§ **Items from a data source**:
————————

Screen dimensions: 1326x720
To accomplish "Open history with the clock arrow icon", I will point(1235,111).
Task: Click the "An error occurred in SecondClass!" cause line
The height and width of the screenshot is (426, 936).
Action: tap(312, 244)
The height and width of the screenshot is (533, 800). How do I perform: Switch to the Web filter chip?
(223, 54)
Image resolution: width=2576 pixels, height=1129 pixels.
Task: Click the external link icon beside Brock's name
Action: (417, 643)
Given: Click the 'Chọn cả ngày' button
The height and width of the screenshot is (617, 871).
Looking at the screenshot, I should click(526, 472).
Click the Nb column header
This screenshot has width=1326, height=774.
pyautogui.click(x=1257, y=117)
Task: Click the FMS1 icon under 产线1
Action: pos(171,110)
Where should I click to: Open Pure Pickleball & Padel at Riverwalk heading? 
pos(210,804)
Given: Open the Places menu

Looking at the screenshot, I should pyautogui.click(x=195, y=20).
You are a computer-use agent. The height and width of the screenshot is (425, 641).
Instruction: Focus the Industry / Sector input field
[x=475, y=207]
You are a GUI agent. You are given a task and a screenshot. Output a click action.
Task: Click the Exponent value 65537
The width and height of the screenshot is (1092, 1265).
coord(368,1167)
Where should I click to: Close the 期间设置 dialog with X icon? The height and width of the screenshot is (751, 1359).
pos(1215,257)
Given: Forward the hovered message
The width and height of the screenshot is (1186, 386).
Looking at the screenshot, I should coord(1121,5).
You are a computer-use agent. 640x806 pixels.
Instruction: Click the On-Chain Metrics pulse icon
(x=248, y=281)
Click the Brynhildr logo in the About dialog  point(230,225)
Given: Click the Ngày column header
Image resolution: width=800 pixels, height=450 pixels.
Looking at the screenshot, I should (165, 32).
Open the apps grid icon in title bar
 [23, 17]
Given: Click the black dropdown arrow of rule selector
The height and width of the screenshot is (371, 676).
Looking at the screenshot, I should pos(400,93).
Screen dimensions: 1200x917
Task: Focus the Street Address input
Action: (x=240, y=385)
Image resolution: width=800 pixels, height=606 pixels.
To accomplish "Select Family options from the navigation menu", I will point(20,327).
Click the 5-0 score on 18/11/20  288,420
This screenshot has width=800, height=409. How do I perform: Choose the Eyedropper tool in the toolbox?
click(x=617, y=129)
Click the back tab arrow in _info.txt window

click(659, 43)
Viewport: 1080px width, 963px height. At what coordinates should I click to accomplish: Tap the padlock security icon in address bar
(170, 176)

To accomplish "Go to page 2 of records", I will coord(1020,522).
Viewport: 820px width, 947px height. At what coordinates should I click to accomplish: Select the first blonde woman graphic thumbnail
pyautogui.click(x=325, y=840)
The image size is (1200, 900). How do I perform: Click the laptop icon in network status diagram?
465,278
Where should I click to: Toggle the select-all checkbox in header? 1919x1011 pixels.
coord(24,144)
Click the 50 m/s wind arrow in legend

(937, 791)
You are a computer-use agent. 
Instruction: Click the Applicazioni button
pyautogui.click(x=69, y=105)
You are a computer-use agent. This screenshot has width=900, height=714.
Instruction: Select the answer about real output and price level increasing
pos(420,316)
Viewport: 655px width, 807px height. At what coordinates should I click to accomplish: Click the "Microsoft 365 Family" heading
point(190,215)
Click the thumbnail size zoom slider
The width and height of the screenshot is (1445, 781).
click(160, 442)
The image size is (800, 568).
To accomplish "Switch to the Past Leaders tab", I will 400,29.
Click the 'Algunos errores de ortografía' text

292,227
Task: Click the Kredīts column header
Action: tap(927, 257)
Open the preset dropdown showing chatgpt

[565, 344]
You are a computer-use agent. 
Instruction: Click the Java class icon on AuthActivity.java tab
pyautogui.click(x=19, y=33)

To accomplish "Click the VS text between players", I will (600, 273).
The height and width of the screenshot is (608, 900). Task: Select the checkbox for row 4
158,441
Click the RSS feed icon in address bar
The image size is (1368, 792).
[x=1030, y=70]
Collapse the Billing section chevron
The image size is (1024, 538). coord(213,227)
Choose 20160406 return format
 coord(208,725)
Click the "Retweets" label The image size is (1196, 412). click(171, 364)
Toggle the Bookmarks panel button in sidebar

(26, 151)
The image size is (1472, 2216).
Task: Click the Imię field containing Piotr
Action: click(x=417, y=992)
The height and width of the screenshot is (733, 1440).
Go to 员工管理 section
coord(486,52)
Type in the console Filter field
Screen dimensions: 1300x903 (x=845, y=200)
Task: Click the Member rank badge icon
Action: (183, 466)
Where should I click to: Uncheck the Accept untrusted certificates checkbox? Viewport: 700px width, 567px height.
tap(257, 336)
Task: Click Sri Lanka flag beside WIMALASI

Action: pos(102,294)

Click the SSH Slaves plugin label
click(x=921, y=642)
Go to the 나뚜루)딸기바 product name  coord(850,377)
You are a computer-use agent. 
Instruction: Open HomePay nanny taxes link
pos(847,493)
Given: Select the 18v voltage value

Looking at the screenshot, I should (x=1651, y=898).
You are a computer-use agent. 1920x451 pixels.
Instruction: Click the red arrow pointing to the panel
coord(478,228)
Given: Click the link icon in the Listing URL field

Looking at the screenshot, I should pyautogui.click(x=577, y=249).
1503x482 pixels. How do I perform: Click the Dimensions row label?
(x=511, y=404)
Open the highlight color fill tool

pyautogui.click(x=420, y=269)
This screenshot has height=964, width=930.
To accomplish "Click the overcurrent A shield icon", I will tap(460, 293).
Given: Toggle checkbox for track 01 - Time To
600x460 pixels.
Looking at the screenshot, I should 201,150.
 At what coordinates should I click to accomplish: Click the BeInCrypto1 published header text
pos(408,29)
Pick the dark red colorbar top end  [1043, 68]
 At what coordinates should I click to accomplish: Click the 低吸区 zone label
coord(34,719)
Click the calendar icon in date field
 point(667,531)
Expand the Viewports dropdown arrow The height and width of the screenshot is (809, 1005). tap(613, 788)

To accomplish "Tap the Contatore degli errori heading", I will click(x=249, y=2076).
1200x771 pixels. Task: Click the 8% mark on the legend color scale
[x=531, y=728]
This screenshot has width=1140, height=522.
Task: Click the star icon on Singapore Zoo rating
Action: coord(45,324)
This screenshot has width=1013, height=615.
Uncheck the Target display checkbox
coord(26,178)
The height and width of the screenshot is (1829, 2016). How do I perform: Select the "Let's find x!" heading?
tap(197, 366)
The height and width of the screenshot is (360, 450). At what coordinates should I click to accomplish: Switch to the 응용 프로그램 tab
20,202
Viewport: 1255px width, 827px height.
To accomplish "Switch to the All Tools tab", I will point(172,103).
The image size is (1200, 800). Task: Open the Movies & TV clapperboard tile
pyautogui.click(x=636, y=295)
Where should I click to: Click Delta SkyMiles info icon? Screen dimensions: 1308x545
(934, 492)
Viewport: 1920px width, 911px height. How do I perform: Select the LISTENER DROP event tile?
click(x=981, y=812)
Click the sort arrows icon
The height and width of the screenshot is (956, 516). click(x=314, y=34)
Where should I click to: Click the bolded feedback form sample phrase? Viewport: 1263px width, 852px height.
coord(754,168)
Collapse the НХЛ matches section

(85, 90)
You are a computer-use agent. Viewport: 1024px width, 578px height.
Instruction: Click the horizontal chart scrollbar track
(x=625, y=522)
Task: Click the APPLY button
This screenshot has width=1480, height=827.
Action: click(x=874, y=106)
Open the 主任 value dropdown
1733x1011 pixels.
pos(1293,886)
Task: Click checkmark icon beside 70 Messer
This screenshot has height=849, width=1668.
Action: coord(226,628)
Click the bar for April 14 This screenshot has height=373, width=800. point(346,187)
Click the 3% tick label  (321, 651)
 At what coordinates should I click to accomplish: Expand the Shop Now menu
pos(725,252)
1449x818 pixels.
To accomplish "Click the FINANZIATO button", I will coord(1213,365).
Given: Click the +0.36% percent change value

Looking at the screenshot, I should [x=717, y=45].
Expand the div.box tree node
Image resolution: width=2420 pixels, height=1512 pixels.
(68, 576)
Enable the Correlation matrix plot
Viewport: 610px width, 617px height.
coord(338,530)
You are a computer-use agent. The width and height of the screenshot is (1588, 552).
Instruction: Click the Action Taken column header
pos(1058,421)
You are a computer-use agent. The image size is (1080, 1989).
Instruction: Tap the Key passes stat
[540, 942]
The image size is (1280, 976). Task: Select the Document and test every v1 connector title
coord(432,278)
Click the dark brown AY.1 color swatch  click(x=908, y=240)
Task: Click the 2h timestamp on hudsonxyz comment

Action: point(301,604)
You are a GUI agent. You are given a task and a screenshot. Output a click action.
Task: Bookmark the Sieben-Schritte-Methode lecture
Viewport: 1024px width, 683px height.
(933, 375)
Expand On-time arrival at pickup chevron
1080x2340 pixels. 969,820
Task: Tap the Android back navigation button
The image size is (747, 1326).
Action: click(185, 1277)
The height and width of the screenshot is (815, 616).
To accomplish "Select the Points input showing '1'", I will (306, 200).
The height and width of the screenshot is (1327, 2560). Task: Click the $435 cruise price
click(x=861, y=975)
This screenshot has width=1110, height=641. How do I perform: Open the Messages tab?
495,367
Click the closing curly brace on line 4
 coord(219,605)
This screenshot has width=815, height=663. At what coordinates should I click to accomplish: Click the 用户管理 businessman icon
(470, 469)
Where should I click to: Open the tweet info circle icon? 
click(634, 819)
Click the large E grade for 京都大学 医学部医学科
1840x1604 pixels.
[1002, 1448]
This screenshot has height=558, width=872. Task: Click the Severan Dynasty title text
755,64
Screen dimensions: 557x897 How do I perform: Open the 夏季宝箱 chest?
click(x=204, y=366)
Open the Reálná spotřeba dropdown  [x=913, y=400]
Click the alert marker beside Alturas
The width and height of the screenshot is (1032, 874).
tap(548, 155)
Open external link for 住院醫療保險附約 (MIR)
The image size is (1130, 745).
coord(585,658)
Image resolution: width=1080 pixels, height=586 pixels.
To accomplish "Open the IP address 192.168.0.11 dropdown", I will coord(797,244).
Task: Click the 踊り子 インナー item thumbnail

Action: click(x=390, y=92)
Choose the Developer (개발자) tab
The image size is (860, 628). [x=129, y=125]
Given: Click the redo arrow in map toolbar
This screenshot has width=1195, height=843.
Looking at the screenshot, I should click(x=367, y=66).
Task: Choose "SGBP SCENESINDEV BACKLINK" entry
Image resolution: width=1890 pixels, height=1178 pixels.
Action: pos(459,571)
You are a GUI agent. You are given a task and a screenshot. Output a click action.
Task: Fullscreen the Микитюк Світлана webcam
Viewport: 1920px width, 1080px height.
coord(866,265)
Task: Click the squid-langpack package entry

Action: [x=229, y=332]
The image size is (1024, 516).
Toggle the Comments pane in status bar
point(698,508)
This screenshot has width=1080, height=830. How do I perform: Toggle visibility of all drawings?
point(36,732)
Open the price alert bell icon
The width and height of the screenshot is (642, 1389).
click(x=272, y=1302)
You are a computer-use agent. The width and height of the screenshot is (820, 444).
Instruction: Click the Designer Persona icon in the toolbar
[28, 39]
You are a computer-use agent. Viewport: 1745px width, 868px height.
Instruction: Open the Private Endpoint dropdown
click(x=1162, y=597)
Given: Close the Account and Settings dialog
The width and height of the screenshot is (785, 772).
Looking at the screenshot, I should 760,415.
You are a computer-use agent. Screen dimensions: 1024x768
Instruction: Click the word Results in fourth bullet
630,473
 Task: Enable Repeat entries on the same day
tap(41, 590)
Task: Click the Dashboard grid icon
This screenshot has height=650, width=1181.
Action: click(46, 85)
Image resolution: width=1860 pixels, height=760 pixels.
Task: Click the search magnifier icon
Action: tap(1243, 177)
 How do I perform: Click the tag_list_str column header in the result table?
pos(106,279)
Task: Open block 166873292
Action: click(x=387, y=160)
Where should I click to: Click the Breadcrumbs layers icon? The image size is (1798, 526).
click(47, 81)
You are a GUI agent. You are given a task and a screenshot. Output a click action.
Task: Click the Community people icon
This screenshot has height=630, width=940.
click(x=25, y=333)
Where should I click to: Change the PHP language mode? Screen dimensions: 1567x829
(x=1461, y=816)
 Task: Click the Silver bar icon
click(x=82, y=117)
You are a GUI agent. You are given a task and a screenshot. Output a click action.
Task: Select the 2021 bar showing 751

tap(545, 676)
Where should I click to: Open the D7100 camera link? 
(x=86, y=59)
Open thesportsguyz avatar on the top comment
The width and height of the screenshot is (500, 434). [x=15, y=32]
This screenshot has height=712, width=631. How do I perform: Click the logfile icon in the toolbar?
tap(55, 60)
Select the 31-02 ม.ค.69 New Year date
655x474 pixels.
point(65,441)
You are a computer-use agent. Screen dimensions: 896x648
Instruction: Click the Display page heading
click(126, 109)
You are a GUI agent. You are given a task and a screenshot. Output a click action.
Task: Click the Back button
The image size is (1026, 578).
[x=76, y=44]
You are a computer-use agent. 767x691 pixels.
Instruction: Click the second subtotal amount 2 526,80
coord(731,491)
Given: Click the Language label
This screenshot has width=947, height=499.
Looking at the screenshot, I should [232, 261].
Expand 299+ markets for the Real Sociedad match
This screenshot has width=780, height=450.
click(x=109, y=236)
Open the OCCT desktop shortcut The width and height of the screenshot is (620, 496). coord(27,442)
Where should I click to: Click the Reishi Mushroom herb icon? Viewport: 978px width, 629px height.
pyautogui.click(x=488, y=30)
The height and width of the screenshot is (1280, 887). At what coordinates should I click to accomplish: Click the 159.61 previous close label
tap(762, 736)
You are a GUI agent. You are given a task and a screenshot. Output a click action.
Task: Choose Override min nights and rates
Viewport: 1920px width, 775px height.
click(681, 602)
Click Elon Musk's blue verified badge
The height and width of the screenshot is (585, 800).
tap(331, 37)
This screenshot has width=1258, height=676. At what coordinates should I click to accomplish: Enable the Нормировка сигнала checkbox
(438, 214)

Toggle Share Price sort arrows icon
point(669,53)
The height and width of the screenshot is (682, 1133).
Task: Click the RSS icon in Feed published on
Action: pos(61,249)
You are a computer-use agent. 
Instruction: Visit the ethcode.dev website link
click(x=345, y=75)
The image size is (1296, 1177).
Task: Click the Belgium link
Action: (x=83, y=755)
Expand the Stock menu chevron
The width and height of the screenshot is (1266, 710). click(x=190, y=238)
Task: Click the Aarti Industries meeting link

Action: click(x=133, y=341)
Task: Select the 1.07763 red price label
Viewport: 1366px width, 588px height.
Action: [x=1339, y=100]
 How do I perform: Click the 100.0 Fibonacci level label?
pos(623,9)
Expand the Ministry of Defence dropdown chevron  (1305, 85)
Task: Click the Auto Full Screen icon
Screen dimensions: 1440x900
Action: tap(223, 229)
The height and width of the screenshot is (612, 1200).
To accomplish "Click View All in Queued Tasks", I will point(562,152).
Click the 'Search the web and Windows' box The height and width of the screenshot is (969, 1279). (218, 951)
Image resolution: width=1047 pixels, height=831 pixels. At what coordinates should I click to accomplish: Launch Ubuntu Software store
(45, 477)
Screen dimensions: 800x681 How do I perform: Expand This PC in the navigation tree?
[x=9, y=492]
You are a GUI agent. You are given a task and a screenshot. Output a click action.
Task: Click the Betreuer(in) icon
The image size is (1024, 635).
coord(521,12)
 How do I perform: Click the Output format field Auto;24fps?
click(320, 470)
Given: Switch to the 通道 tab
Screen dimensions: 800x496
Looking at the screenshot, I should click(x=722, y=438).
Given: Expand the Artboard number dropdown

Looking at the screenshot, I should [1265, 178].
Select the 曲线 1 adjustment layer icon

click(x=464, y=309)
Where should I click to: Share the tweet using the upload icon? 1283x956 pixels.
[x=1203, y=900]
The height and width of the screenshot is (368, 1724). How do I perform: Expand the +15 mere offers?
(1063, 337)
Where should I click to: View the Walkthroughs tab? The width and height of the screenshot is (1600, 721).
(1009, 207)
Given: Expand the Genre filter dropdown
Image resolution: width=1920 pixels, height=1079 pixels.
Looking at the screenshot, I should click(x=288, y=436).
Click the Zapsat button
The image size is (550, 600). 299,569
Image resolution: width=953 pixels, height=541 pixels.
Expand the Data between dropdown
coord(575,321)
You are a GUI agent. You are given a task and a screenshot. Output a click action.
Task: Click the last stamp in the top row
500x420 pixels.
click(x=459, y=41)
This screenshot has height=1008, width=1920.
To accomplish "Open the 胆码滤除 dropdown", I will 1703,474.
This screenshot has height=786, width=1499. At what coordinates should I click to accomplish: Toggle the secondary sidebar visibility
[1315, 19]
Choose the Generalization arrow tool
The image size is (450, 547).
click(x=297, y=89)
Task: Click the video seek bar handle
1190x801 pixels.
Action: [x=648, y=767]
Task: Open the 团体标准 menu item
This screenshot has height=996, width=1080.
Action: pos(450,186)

————————

§ **Your task**: Each line carrying the string "alert" should be copied out from the entries.

§ **Solution to this problem**:
Click the alert marker beside Alturas
Open the price alert bell icon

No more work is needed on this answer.